URL Roulette is the very definition of “surfing” the web, a term that emerged from the idea of channel surfing with your TV remote. Channel surfing morphed into “surfing the web” because, in the early days of the web when we were still trying to figure out how this hyperlinking thing worked, we would follow just about any link to see where it led. That was one of the reasons URL Roulette was so useful. You didn’t have to find a link to begin with. Just click and you’re at the Edmund A. Walsh School of Foreign Service; click and you’re at the Western European Union; click and you’re at the Multiple Listing Service of Northern Illinois.
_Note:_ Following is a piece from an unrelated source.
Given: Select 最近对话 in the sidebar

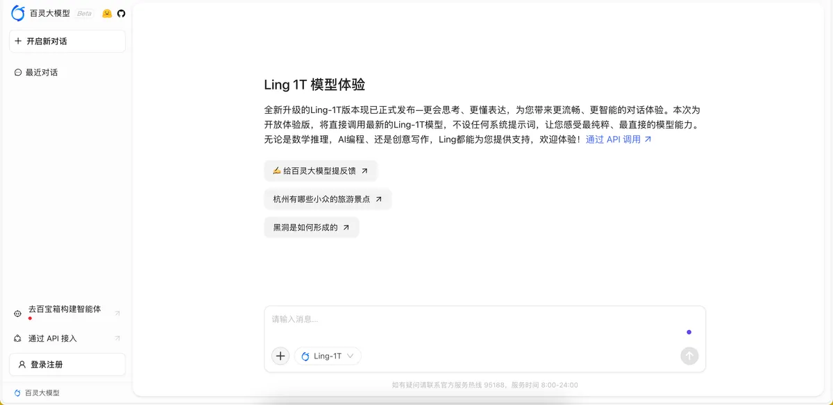Looking at the screenshot, I should [42, 72].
It was a recent episode of Mitch Joel’s Six Pixels of Separation that had me thinking about surfing. Mitch mused on the podcast that RSS and other social media tools might be leading to a day when nobody surfs the web. But I don’t think many people spend much time surfing the web anymore anyway. People dive the web. Like a pearl diver, web users know what they want and dive in looking for it. How many web journeys begin with Google? Or with someone typing in the URL they suspect will take them where they want?
With channel surfing, we click the remote because we’re bored with what we’re watching; what we get on the next channel bears no similarity to what we were watching on the last channel. The web is different: When we click a link, it’s because we’re interested in the topic, not bored with it; we want more information. And the link takes us to a page that is directly related to the subject matter of the previous page.
A few years back, a columnist in some newspaper or other declared the web was a fad that had run its course. Her rationale was the declining number of mentions the web was getting in press releases. To me, the fact that companies were no longer touting web this or web that in their news releases as merely an indicator that the web had made the transition from something new to a utility. People use the web to do their banking, order products, conduct business, check movie listings and other day-to-day activities because the web makes it easier than the methods to which we previously had access. Even social media is, ultimately, just a more efficient way to do the kind of networking and knowledge sharing we were doing before with less efficient tools.
As for URL Roulette, I’m done with it. In the early days, I used it to see how different people and organizations were using the web and what they were doing with design. Today, I pretty much know what people are doing online and I don’t have time to look at pages that don’t serve my needs.
What about you? Do you surf the web?